I try to keep politics out of the blog, mostly.  But the current protests are occupying a big share of our attention here, and  it would be weird to let it pass without comment.  A huge amount has already been written — my own political stance carries no special weight and has in any case been ably explained by others who share it.  So for the blog I’ll try to say a few things that I think are right, but which haven’t been tweeted and multiply retweeted.

  • Lots of people are asking “Why did the protests happen and why was everyone so taken by surprise?”  It’s not clear to me a better answer than “It’s not usually 50 degrees in February in Wisconsin” is needed.
  • Where is Tommy Thompson?  He is still, I think, the most popular Republican in the state.  As governor, he negotiated with state unions, and he’s generally thought of as a moderate; on the other hand, he was the keynote speaker at a Tea Party rally last spring.  If he supports the removal of collective bargaining for state employees, why isn’t he coming out and saying it?  Why hasn’t anyone asked him?

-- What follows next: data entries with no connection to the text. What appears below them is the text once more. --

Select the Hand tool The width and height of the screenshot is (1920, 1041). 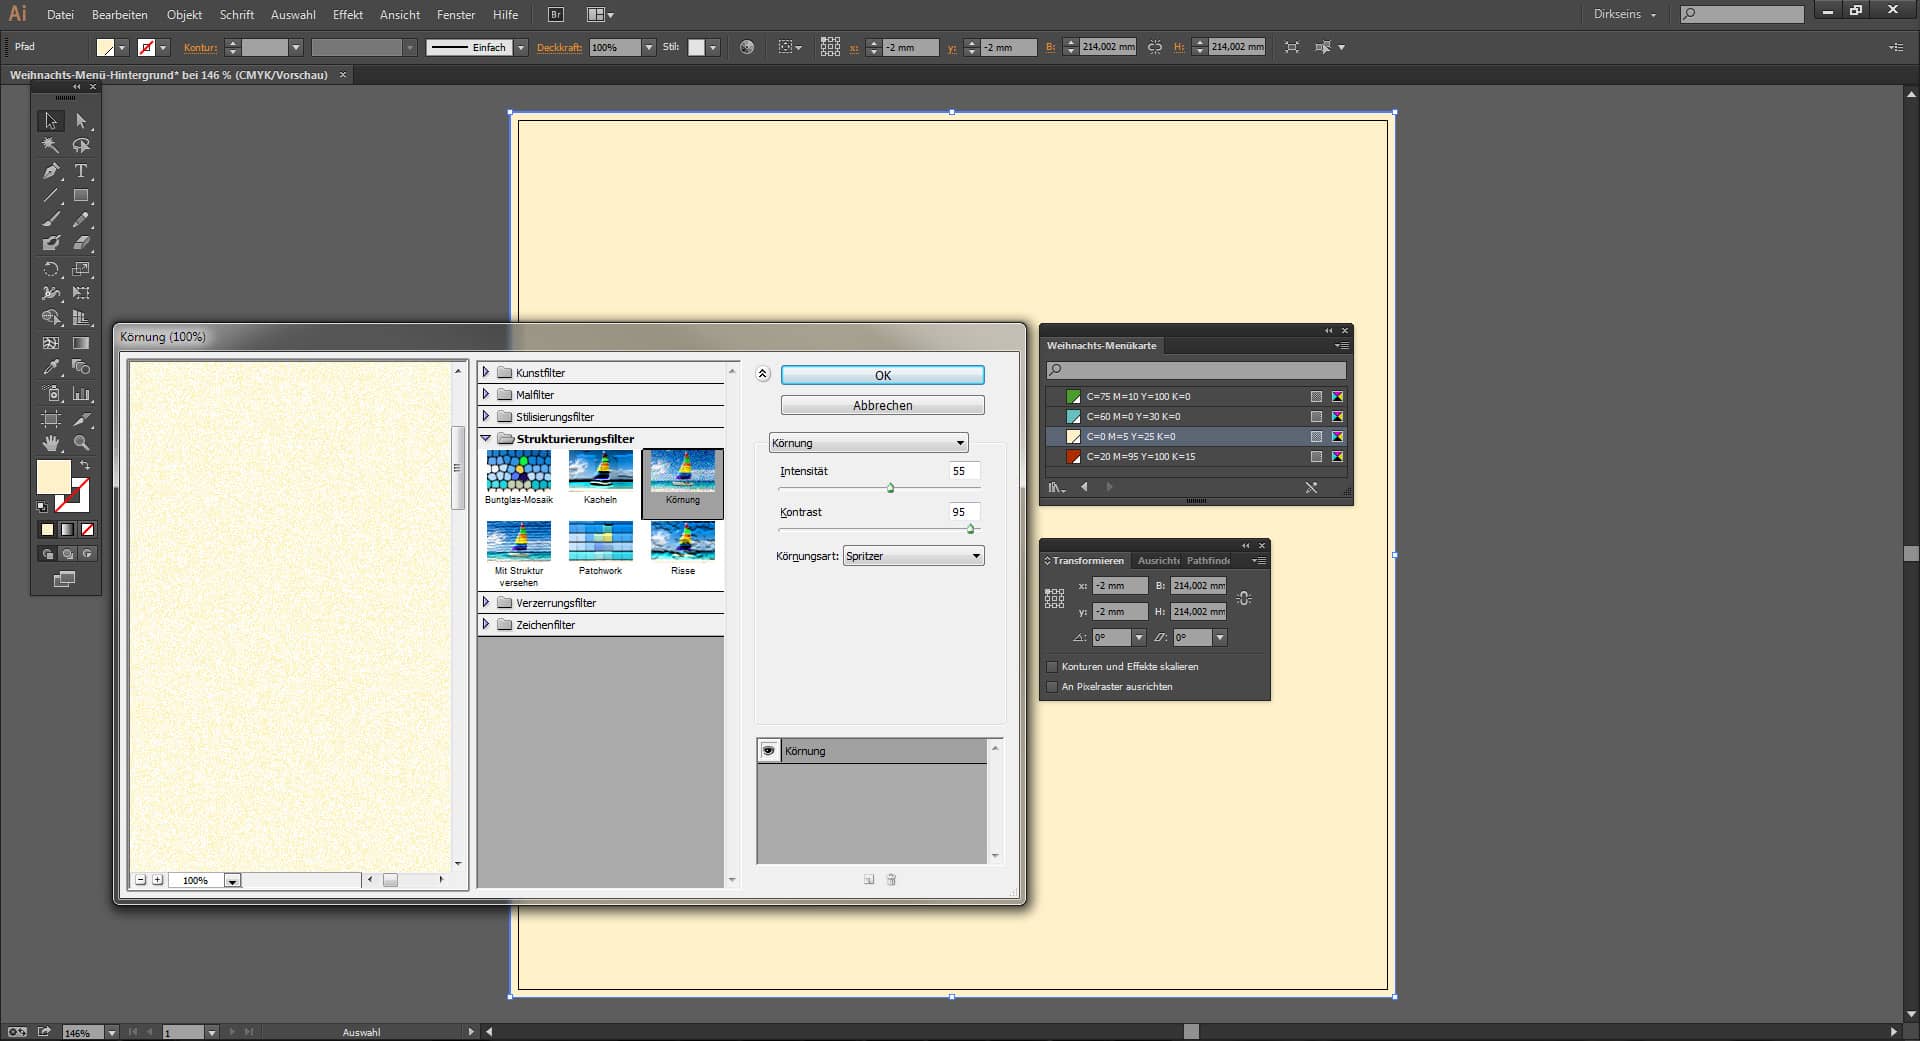[x=51, y=443]
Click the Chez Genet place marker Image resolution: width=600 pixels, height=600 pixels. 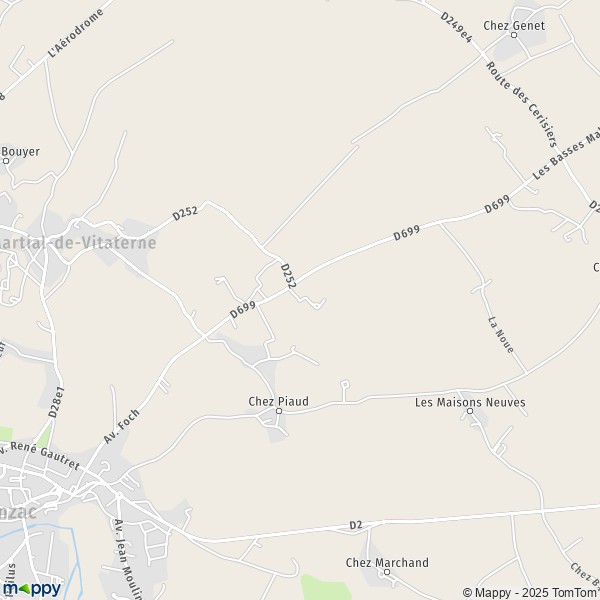[x=514, y=35]
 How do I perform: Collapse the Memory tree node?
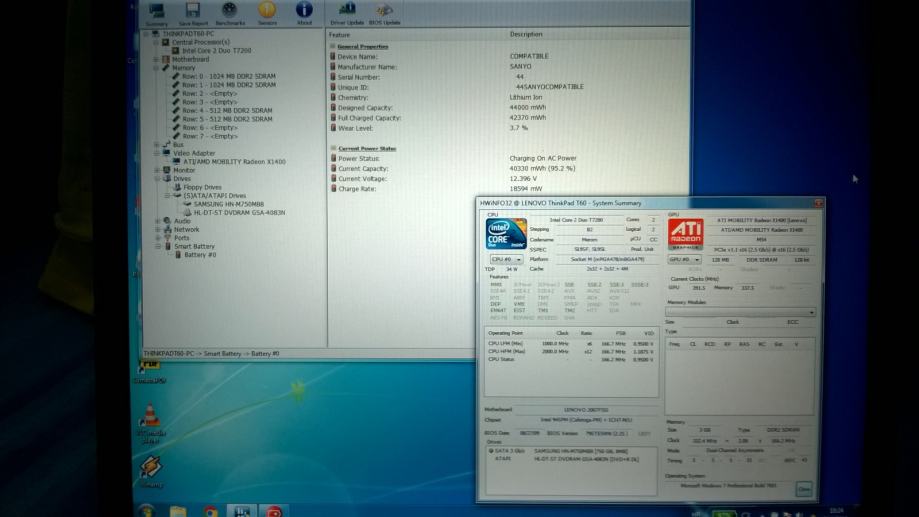pyautogui.click(x=157, y=68)
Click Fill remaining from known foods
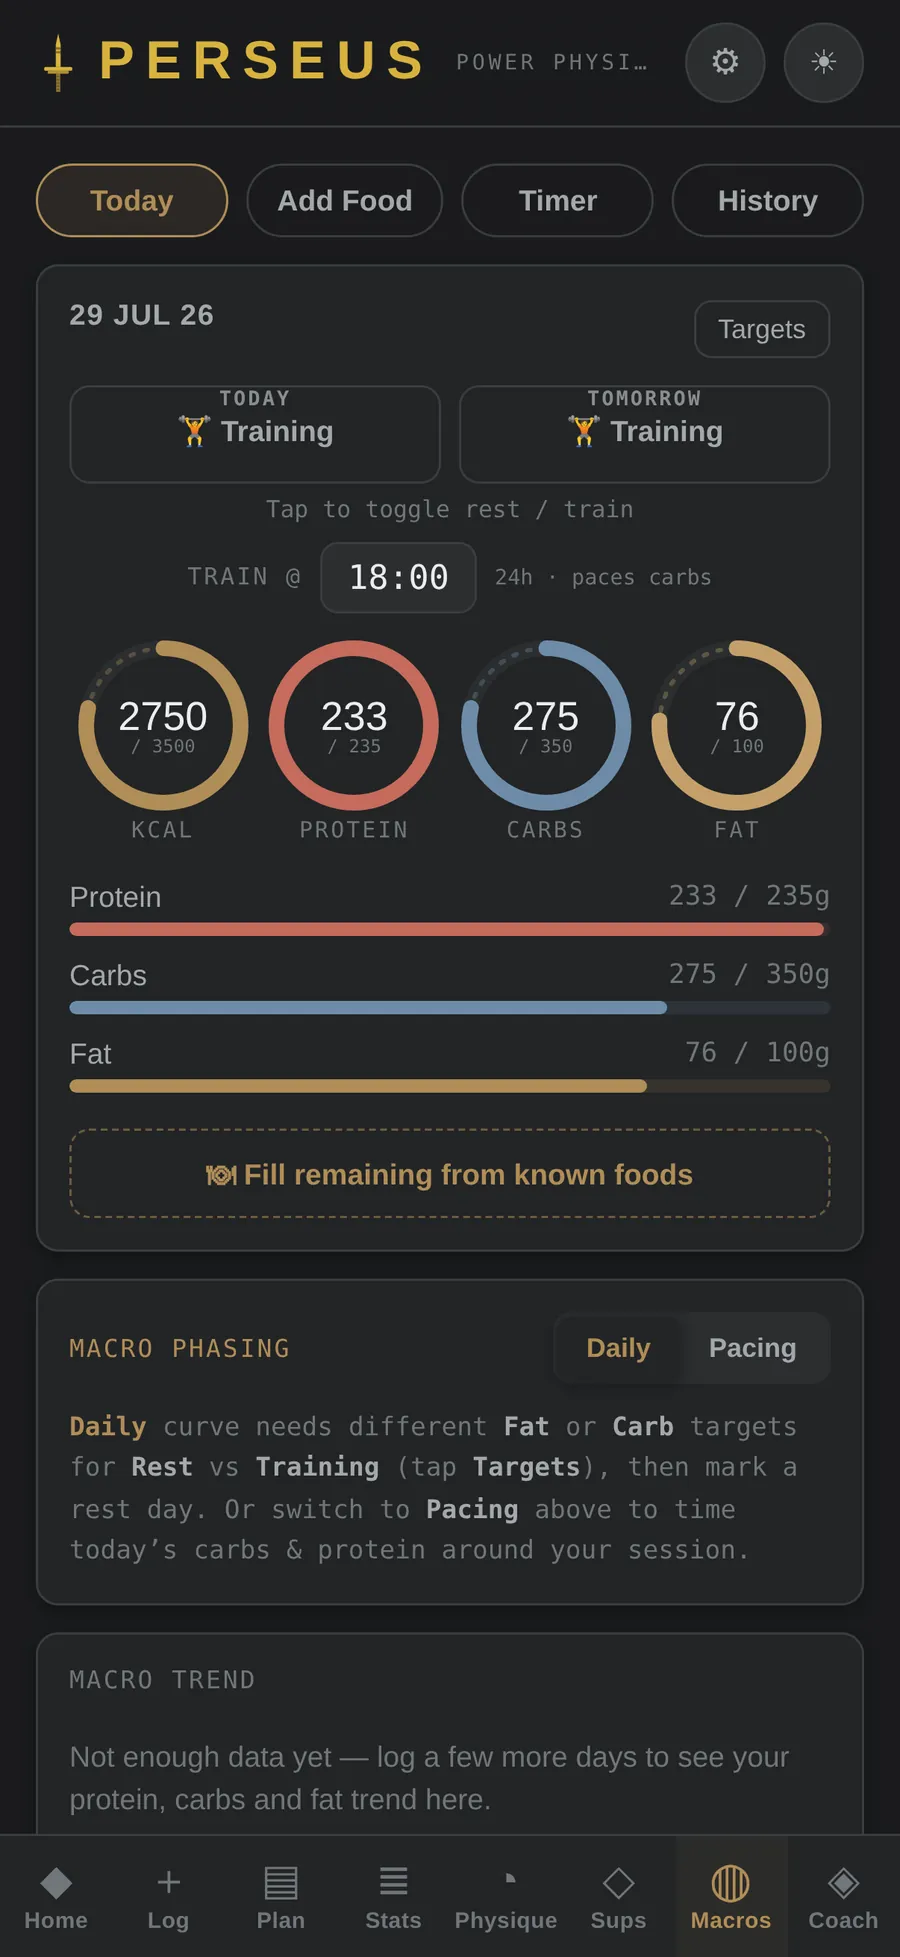The height and width of the screenshot is (1957, 900). coord(450,1174)
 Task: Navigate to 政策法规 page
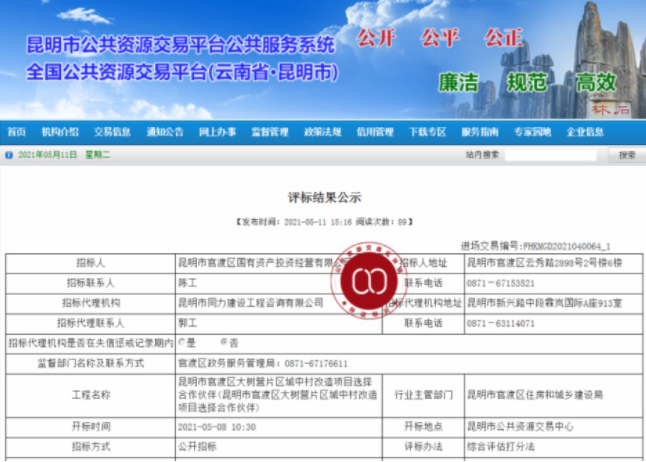(322, 132)
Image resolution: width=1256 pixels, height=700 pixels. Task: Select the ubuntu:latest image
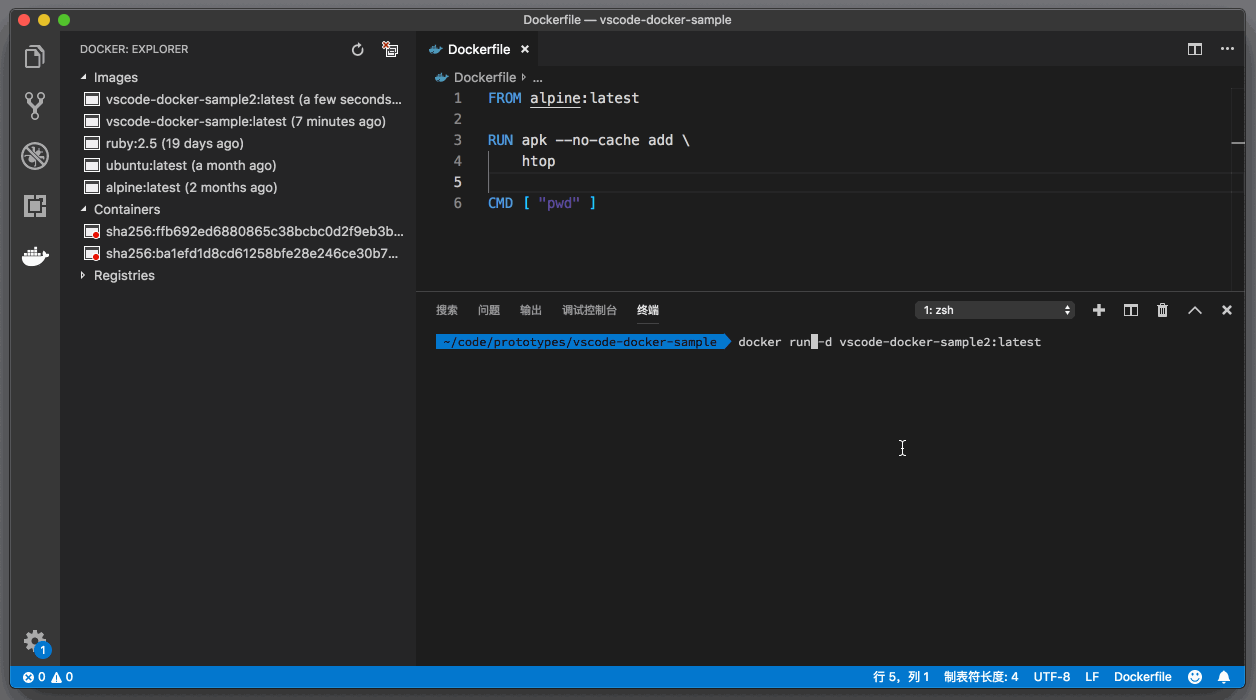pos(190,165)
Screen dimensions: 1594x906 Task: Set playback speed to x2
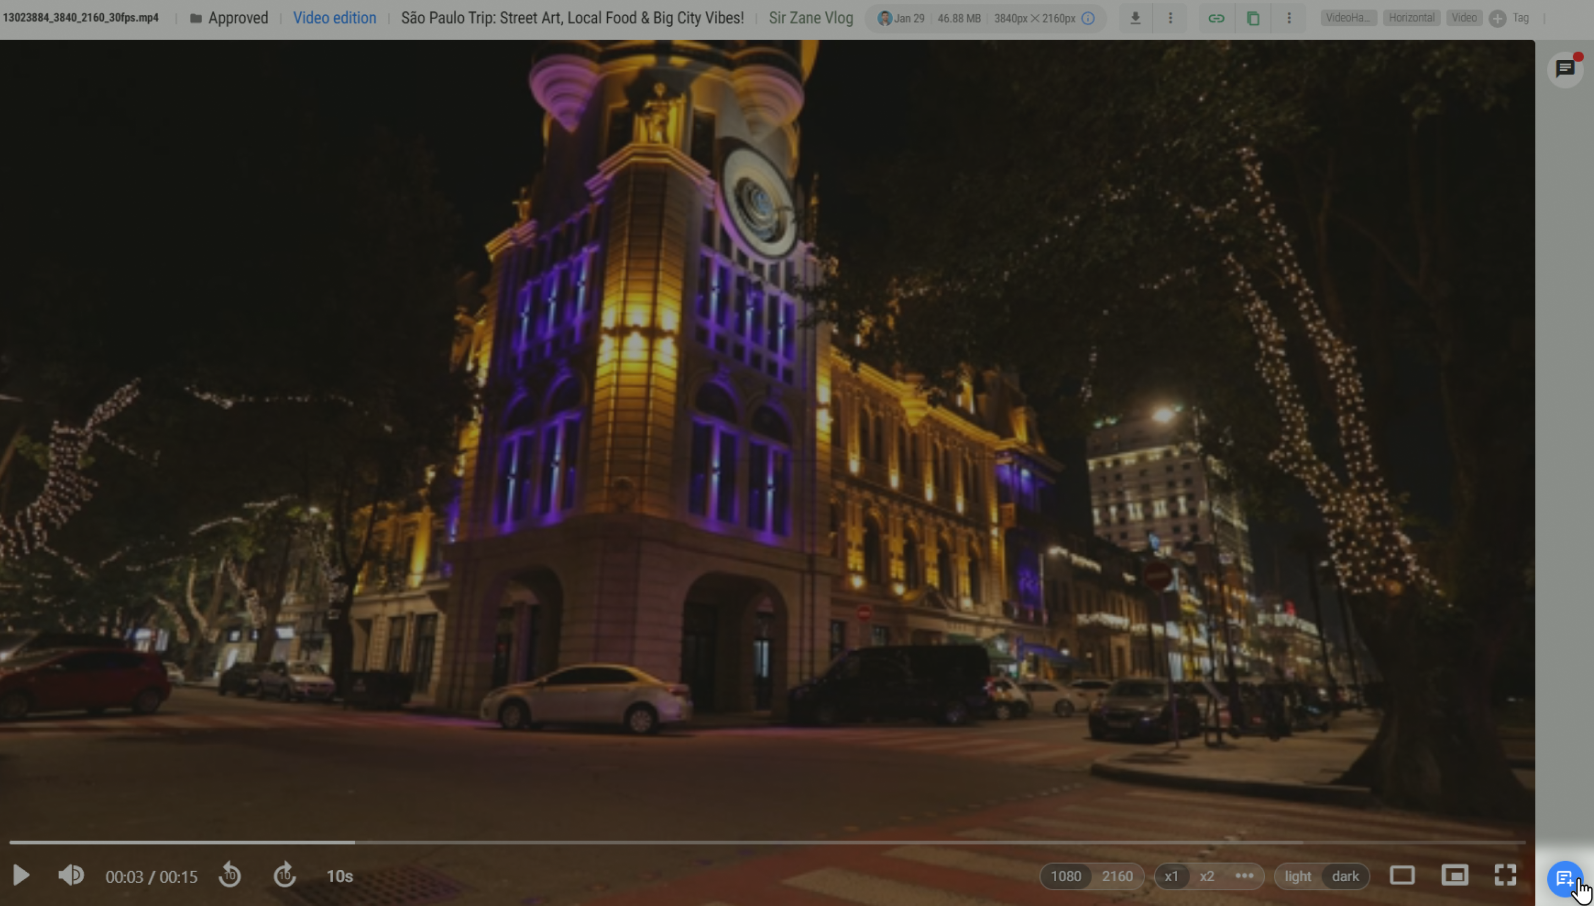(x=1207, y=877)
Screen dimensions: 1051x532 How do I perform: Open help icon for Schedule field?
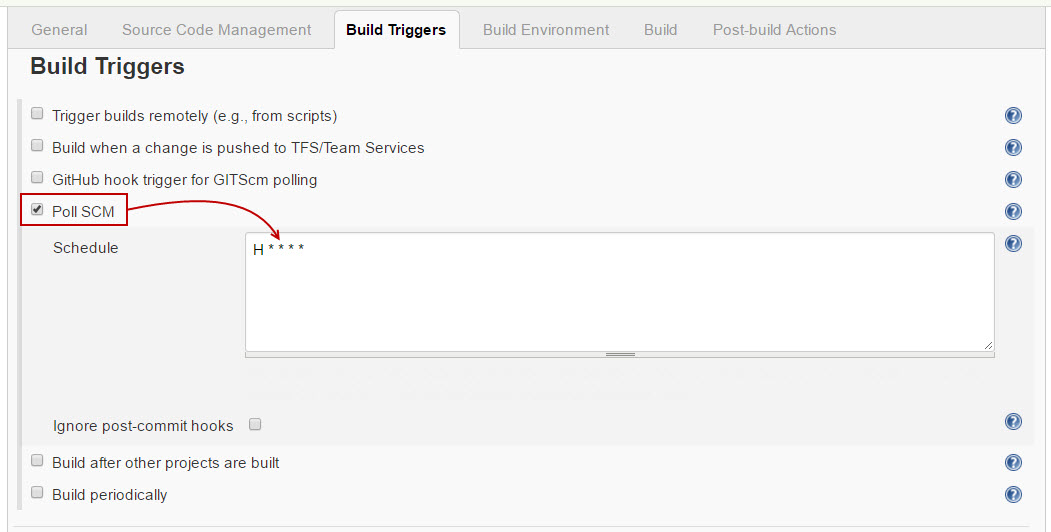pyautogui.click(x=1013, y=244)
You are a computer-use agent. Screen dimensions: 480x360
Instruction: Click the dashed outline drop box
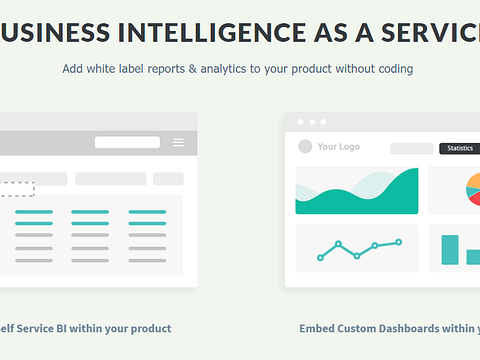pyautogui.click(x=17, y=189)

  • Underreported part of the story:  the right to collective bargaining is guaranteed, by federal law, to every non-governmental employee in the state.  The public employees are asking to play by the same rules as private employees, not special ones.
  • Underreported part of the story 2:  let’s suppose the Senate reaches a compromise:  taxpayers in the public employ get a bigger chunk of the paycheck taken by the state, to offset their pension and healthcare costs, but they retain the same collective bargaining rights that private employees have.  Unions claim victory for keeping bargaining, Senate R’s claim victory for trimming the budget.  The D’s return from Rockford, the Senate passes a bill.  But what about the Frankenveto?  Let me emphasize for those not from Wisconsin that what I’m about to say is actually true:  the Governor has the power to veto individual sentences and even words out of bills, thus enacting into law assertions entirely of the executive’s creation.  (Until 1990, the Governor could veto individual letters and digits!)   Scott Walker won’t hesitate to slice and dice what the legislature sends him until it says what he wants it to say — and it’s hard to imagine him paying much of a political price.  Crazy as this is, it’s a Wisconsin tradition.

Do I have any idea what the result of this fracas will be, for workers in Wisconsin or for Scott Walker’s political future?  I do not.